▶ **任务 1**: 把下方关于 Elasticsearch 聚合的阅读材料逐字完整复述一遍。

▶ **阅读材料**:
====================

ES 除了DSL查询aggregations也是很重要的,如果说DSL相当于sql aggregations就相当于group by 和一些sum count 函数

aggregations能作什么

aggregations主要分三个部分,分桶聚合,指标聚合,管道聚合,aggregations在写查询语句的时候可以简写成aggs

        分桶聚合(bucket):相当于sql的group by 能按照某一个或多个条件,对数据进行分桶(分组),默认返回数据的count(计数)条数,但实际上,可以理解为数据被分桶了,方便后面的聚合或者统计操作,后面会有实际的例子。

        指标聚合(metrice):就是对分桶,或者未分桶的数据进行计算,例如avg求平均值,MAX最大值,min最小值,value count 计数 cardinality 基数 去重 starts 统计聚合等

        管道聚合(pipeline):基于聚合结果的查询,分桶有可能是多层的,也有可能和指标是仙桃的,管道聚合可以根据路径(分桶和指标聚合时候的命名路径)对数据进行有针对性的操作,例如排序。

====================

▶ **给定数据**:

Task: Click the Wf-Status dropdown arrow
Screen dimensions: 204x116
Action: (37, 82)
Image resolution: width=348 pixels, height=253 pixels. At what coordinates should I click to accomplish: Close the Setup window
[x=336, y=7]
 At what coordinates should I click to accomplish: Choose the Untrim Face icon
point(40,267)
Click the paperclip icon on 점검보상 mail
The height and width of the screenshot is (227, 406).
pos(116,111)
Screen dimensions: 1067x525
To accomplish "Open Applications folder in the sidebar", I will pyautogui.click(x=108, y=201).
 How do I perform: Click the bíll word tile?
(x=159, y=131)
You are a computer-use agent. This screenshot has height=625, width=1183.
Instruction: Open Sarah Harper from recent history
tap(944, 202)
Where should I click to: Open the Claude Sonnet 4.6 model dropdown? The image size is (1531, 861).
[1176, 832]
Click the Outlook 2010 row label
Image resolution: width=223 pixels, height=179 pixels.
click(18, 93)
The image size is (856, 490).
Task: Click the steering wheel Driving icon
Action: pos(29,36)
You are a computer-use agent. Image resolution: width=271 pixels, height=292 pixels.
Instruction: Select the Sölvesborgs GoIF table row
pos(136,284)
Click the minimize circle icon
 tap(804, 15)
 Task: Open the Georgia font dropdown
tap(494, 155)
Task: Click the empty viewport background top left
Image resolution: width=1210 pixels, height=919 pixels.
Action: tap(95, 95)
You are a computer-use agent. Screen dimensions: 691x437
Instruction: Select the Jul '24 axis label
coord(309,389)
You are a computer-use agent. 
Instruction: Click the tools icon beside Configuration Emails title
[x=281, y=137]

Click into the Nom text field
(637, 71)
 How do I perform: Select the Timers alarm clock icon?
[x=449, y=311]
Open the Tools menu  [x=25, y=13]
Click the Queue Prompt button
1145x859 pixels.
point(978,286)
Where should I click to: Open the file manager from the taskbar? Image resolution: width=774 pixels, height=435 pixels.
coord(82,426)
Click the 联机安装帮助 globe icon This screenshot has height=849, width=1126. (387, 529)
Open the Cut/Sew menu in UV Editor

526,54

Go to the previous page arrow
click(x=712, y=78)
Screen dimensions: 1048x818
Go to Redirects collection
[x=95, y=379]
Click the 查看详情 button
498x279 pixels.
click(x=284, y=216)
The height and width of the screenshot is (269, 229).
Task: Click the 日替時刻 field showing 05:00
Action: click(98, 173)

====================

▶ **任务 2**: 能否把上方记录从第一行起、到含有“(x=159, y=131)”的那一行为止(首尾两行都算在内)改写成 JSON 字符串列表,每行对应一个字符串,空行不计?

▶ **参考答案 1**:
ES 除了DSL查询aggregations也是很重要的,如果说DSL相当于sql aggregations就相当于group by 和一些sum count 函数

aggregations能作什么

aggregations主要分三个部分,分桶聚合,指标聚合,管道聚合,aggregations在写查询语句的时候可以简写成aggs

        分桶聚合(bucket):相当于sql的group by 能按照某一个或多个条件,对数据进行分桶(分组),默认返回数据的count(计数)条数,但实际上,可以理解为数据被分桶了,方便后面的聚合或者统计操作,后面会有实际的例子。

        指标聚合(metrice):就是对分桶,或者未分桶的数据进行计算,例如avg求平均值,MAX最大值,min最小值,value count 计数 cardinality 基数 去重 starts 统计聚合等

        管道聚合(pipeline):基于聚合结果的查询,分桶有可能是多层的,也有可能和指标是仙桃的,管道聚合可以根据路径(分桶和指标聚合时候的命名路径)对数据进行有针对性的操作,例如排序。

▶ **参考答案 2**:
[
  "Task: Click the Wf-Status dropdown arrow",
  "Screen dimensions: 204x116",
  "Action: (37, 82)",
  "Image resolution: width=348 pixels, height=253 pixels. At what coordinates should I click to accomplish: Close the Setup window",
  "[x=336, y=7]",
  " At what coordinates should I click to accomplish: Choose the Untrim Face icon",
  "point(40,267)",
  "Click the paperclip icon on 점검보상 mail",
  "The height and width of the screenshot is (227, 406).",
  "pos(116,111)",
  "Screen dimensions: 1067x525",
  "To accomplish \"Open Applications folder in the sidebar\", I will pyautogui.click(x=108, y=201).",
  " How do I perform: Click the bíll word tile?",
  "(x=159, y=131)"
]